Source material:
####
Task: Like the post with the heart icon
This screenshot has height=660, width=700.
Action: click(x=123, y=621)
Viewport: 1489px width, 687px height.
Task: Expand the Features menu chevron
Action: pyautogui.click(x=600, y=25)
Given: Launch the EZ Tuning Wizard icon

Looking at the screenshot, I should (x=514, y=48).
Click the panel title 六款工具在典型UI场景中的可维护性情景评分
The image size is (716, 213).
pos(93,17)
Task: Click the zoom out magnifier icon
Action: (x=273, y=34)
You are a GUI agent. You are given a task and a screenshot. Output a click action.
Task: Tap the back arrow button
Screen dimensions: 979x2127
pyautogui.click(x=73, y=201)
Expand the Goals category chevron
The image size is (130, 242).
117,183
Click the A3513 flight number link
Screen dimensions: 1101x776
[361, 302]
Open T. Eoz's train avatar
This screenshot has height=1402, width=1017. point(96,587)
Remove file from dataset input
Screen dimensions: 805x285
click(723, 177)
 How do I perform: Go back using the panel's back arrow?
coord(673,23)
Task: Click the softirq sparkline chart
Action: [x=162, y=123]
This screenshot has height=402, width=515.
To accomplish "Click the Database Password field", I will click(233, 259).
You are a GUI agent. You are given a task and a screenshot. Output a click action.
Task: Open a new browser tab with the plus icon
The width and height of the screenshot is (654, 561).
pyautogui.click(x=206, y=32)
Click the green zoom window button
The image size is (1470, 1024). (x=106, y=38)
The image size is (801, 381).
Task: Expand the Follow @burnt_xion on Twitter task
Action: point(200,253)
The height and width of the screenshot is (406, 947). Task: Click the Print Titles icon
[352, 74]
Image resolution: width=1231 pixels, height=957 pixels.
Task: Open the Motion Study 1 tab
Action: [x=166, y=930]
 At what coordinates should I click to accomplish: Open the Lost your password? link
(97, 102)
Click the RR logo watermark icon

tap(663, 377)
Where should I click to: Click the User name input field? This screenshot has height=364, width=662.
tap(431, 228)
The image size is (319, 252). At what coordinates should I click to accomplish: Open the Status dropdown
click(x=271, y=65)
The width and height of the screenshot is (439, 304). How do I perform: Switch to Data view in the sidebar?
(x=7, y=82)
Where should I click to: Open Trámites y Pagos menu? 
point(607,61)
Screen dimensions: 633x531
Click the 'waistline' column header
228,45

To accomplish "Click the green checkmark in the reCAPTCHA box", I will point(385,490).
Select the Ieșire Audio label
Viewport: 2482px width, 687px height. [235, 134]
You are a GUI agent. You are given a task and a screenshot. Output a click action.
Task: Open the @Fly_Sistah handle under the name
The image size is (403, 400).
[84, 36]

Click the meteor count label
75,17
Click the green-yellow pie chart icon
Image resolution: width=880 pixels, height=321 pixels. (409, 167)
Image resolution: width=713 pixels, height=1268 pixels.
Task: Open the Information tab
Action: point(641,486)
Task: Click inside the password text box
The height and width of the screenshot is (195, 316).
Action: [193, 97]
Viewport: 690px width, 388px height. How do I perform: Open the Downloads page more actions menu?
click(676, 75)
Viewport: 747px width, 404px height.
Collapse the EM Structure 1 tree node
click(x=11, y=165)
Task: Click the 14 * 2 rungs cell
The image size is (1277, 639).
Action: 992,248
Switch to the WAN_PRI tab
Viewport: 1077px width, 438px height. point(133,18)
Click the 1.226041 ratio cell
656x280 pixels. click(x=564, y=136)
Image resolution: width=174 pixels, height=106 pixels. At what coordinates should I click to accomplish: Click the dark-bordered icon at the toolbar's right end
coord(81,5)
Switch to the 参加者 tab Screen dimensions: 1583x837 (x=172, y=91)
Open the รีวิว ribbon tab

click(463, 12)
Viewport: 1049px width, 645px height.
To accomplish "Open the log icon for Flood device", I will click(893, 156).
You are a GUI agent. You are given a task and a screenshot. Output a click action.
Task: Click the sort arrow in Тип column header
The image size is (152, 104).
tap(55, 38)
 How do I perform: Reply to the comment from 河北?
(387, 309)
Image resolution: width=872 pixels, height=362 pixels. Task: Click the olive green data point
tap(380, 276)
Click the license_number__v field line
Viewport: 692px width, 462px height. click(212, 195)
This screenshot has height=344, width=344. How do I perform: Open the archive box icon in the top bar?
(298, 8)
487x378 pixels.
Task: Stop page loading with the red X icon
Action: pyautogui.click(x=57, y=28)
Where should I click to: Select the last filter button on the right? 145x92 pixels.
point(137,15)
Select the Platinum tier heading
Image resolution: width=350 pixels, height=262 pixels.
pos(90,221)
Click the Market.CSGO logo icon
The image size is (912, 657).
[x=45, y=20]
####
What to work on:
Copy out every line of the material above that contains the string "will".

Response area:
To accomplish "Click the Database Password field", I will click(233, 259).
To accomplish "Click the green checkmark in the reCAPTCHA box", I will point(385,490).
To accomplish "Open the log icon for Flood device", I will click(893, 156).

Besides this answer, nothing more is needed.